Un’infiltrazione complessa e ramificata all’interno del carcere La Dogaia di Prato è stata svelata da un’operazione congiunta che ha portato all’arresto di tre detenuti originari della Campania, rispettivamente di 26, 29 e 36 anni.
La scoperta, maturata a seguito di un’attenta attività di osservazione e indagine, ha rivelato un sistema di comunicazione clandestina, supportato da un’infrastruttura tecnologica sofisticata e da una rete di relazioni interne ed esterne al penitenziario.

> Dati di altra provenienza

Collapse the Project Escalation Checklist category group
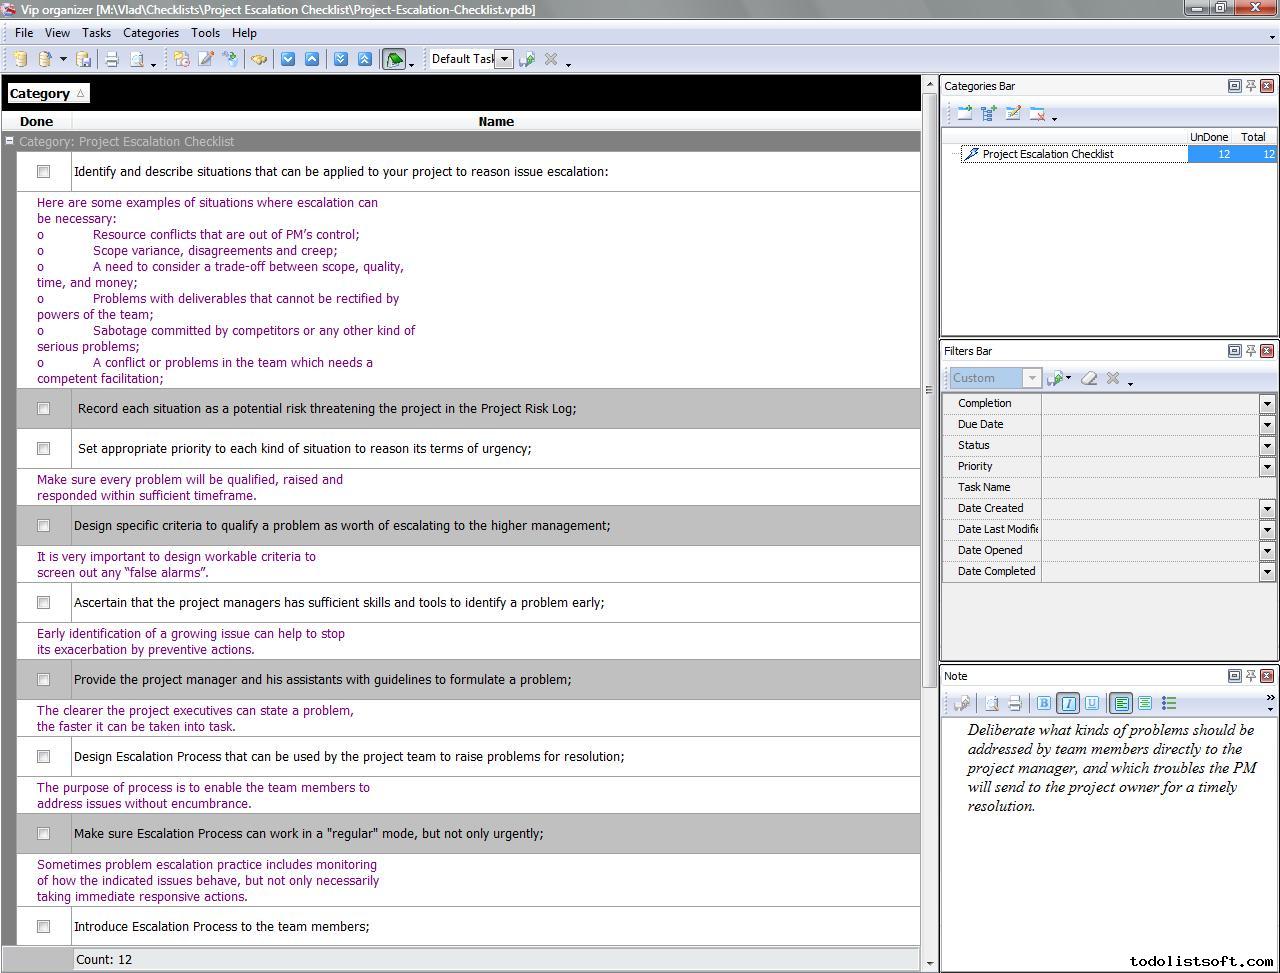1280x973 pixels. tap(10, 141)
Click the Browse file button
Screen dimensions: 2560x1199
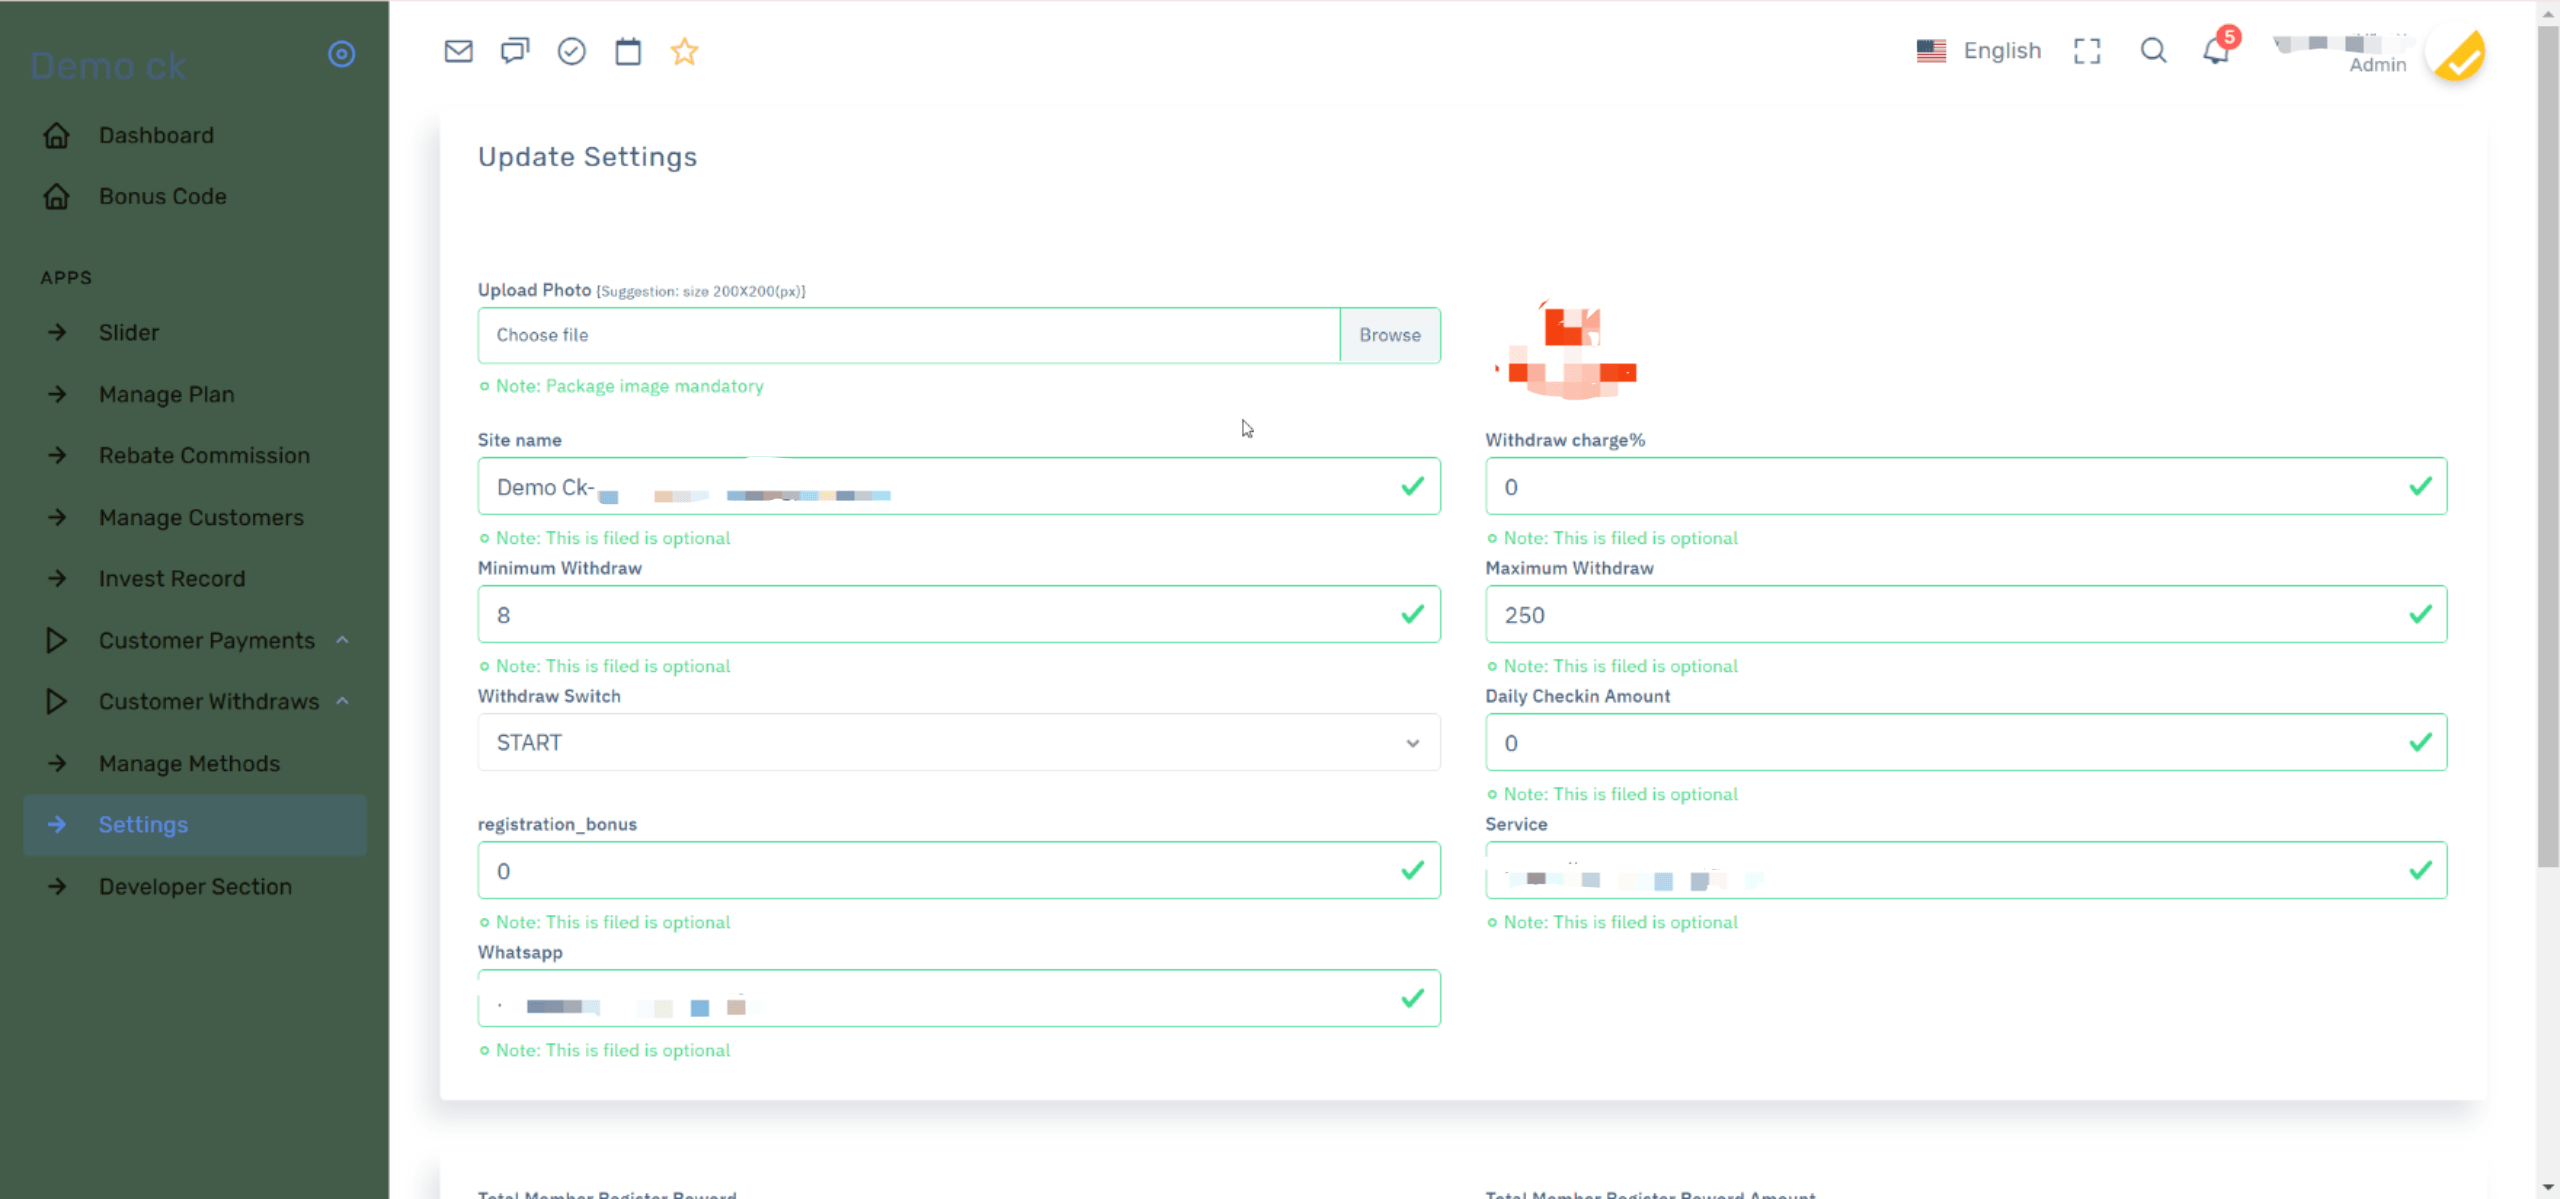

L’episodio scatenante è stato l’individuazione dei tre detenuti impegnati in chiamate telefoniche illegali all’interno della loro cella, situata nella sesta sezione del carcere.

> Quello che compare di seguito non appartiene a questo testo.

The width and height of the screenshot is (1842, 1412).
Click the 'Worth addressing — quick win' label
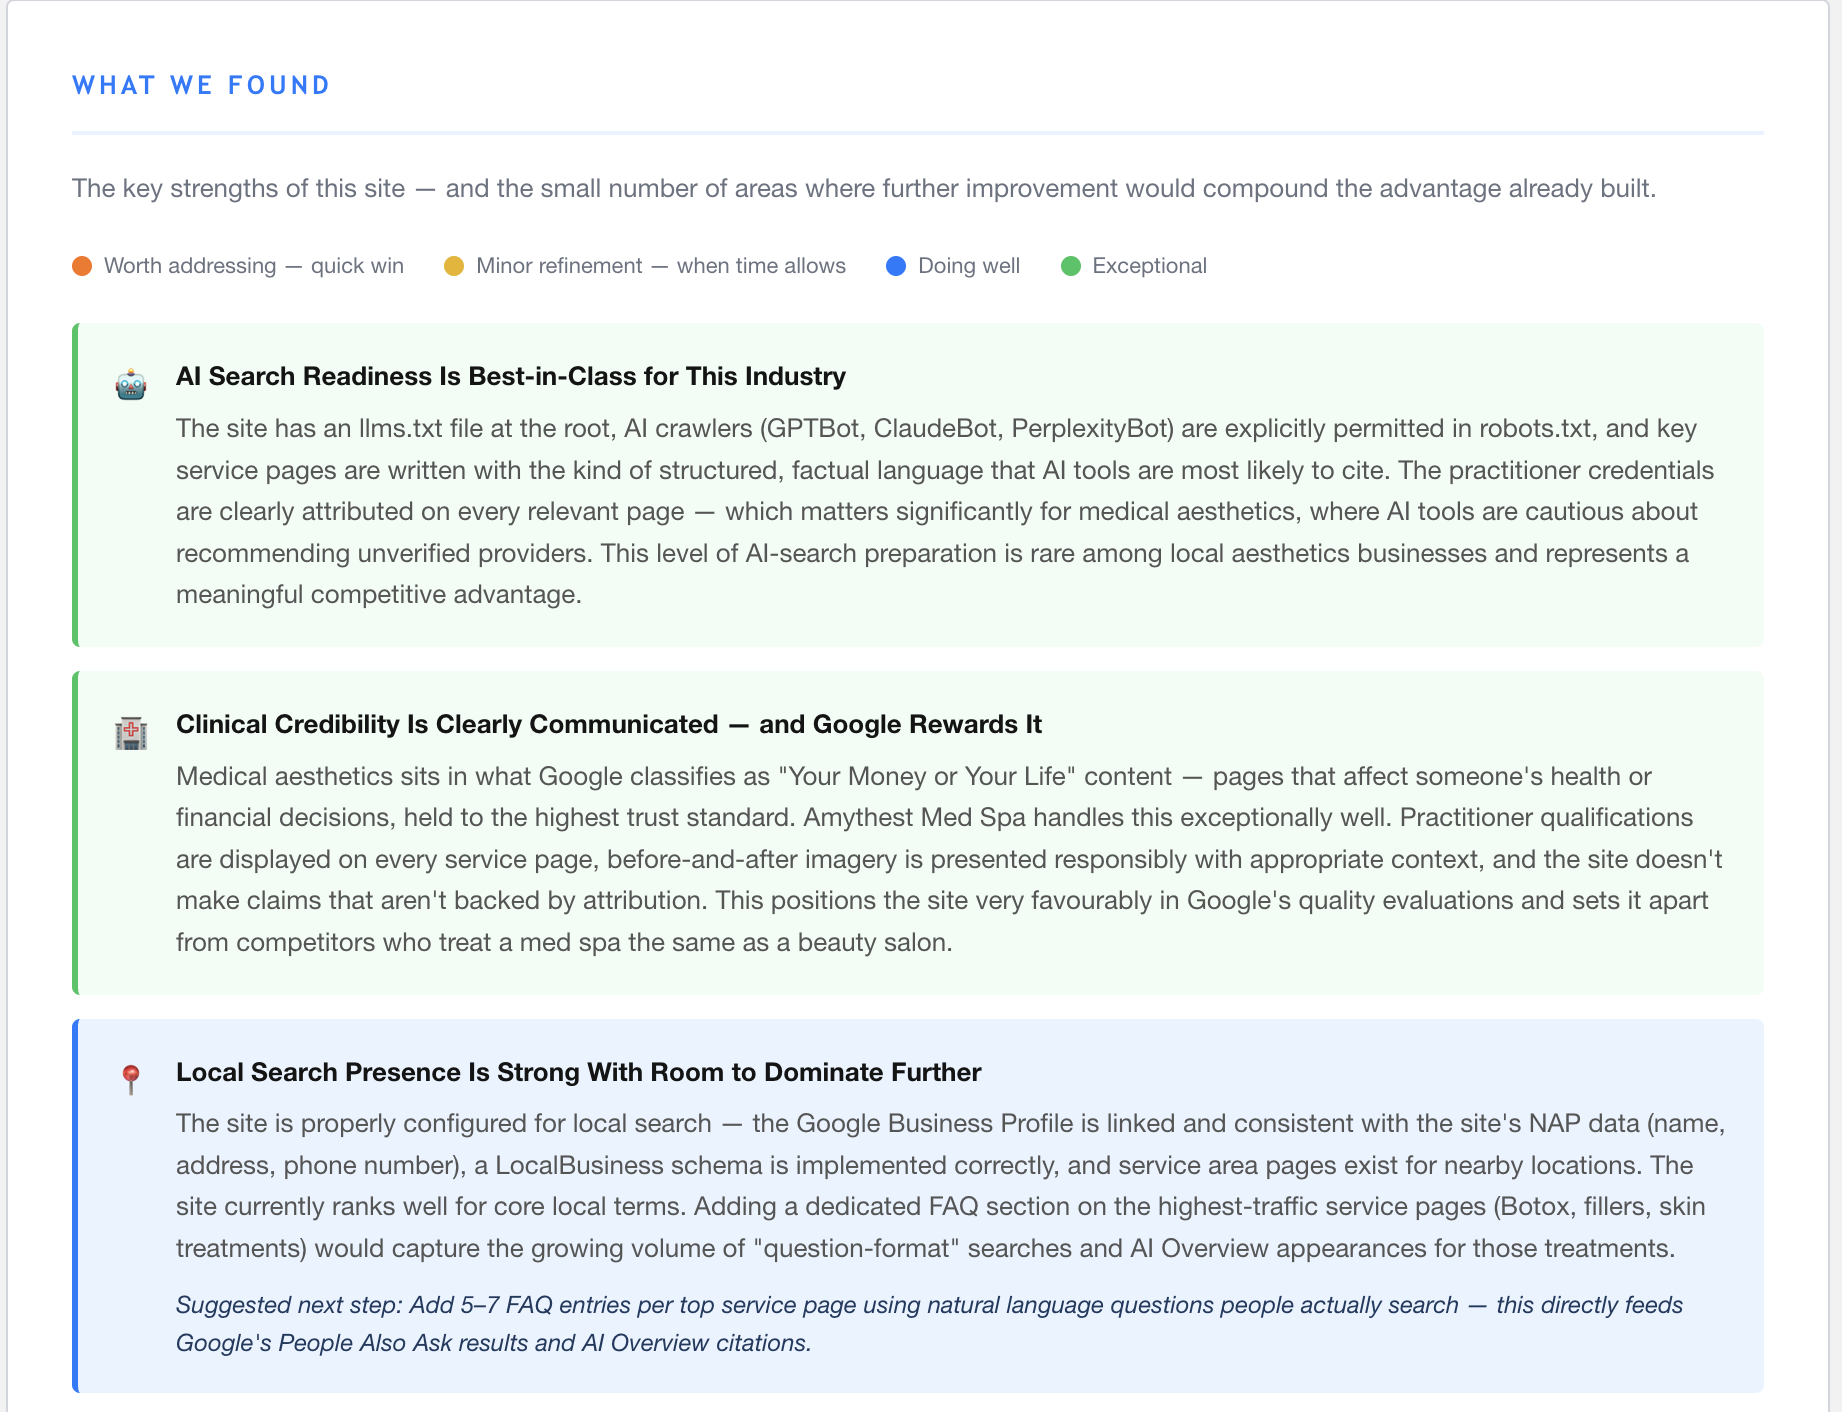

La loro attività comunicativa non era passata inosservata, soprattutto in considerazione della contemporanea presenza di droni che sorvolavano la struttura, suggerendo un collegamento diretto tra le comunicazioni clandestine e un’organizzazione esterna.
La successiva perquisizione della cella ha permesso di rinvenire un arsenale di oggetti proibiti, che testimonia la volontà dei detenuti di mantenere un controllo capillare all’interno del carcere.

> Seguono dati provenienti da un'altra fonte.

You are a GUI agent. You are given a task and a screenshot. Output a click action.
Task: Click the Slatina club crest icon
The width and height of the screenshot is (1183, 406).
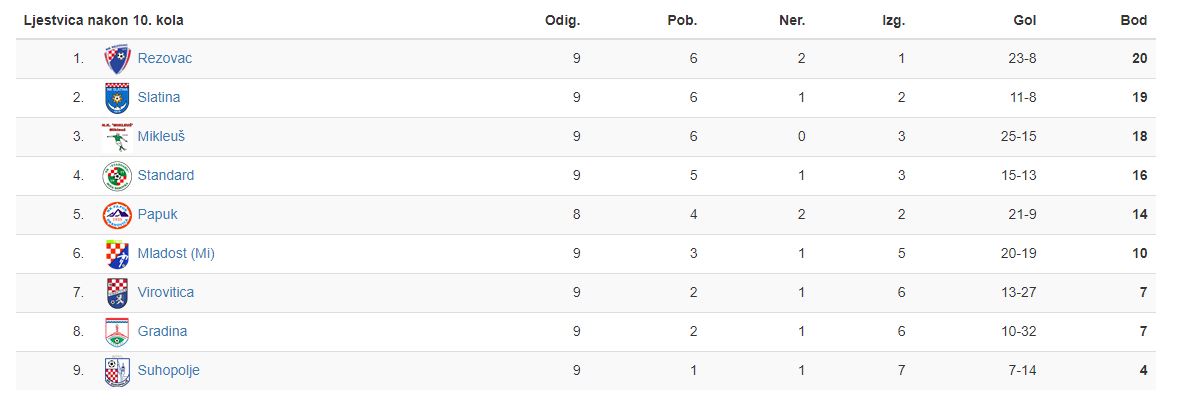coord(117,98)

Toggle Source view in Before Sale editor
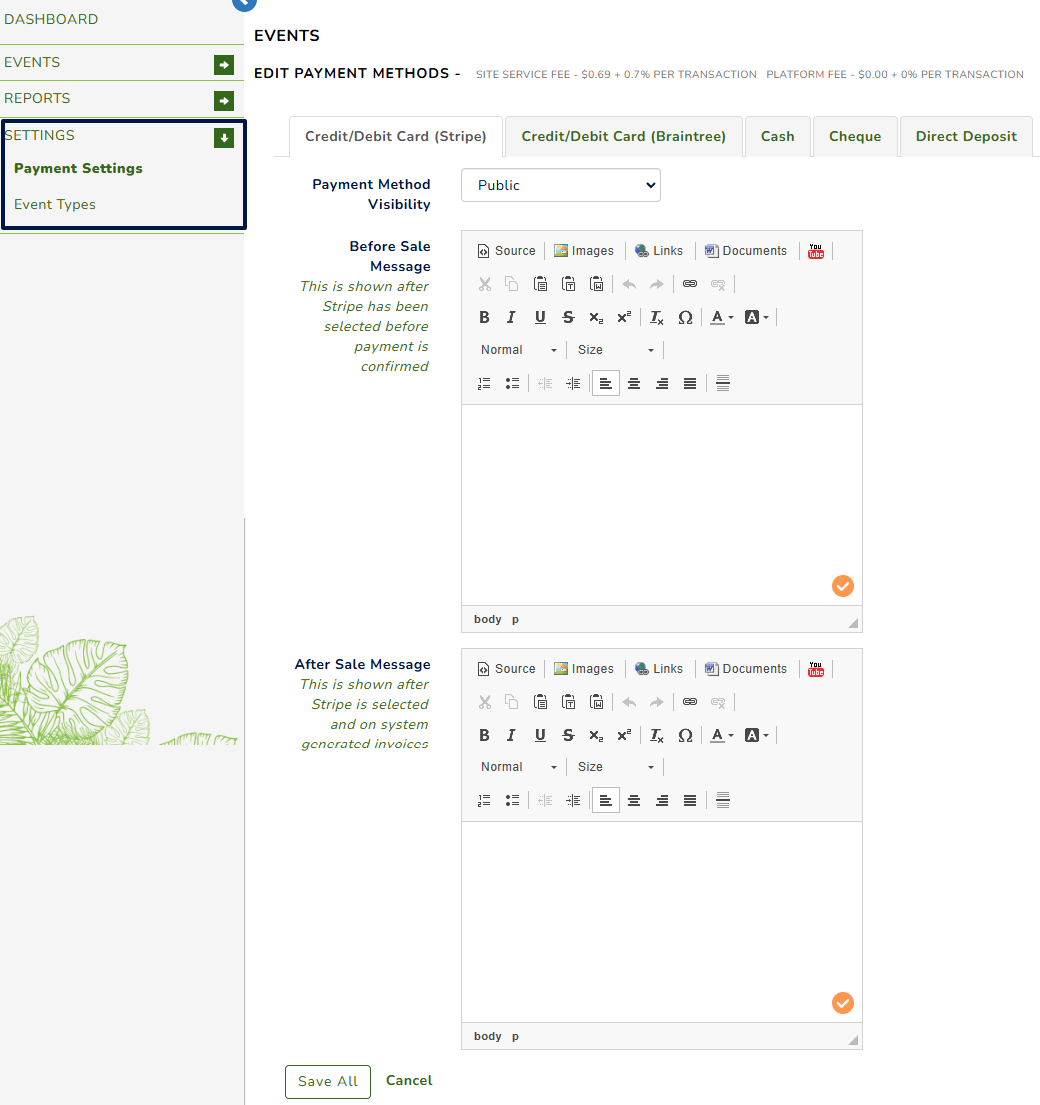(x=506, y=251)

Oltre a numerosi caricabatterie per cellulari, sono stati recuperati oggetti contundenti come un tirapugni e una lama rudimentale, insieme a punteruoli e forbici, strumenti potenzialmente utilizzabili per aggressioni o tentativi di fuga.
Particolare attenzione è stata riservata alla scoperta di farmaci detenuti in violazione delle prescrizioni penitenziarie, elementi che potrebbero aver alimentato dinamiche di dipendenza e di controllo.
Il quadro si è ulteriormente delineato grazie alla collaborazione di un detenuto, sottoposto a misure di protezione all’interno del carcere e che ha fornito informazioni cruciali agli inquirenti.
Secondo la sua testimonianza, i tre arrestati utilizzavano i telefoni cellulari per gestire un’attività illecita che si estendeva ben oltre i confini del carcere La Dogaia.
L’organizzazione, apparentemente radicata in ambito penitenziario, si occupava dell’approvvigionamento di sostanze stupefacenti, distribuite all’interno del carcere e in altre strutture detentive, nonché della fornitura di armi e, ironicamente, di ulteriori telefoni cellulari, perpetuando il ciclo di illegalità.
L’utilizzo di droni per il trasporto di questi beni rappresenta un elemento di estrema gravità e sofisticazione, capace di eludere i tradizionali sistemi di controllo.
Il procuratore Luca Tescaroli ha sottolineato come le informazioni fornite dal collaboratore siano state ampiamente confermate dai successivi accertamenti, frutto di un’indagine condotta con il contributo fondamentale di alcuni agenti della polizia penitenziaria di Prato.
L’operazione solleva interrogativi profondi sulla sicurezza delle strutture carcerarie e sulla necessità di implementare misure di controllo sempre più rigorose e tecnologicamente avanzate, al fine di contrastare efficacemente l’attività criminale all’interno dei penitenziari e di garantire la sicurezza degli agenti di custodia e dei detenuti stessi.
L’indagine è in corso e mira a fare luce sull’intera rete di relazioni interne ed esterne al carcere, identificando i responsabili dell’organizzazione che ha permesso l’infiltrazione di droga, armi e tecnologia all’interno della struttura.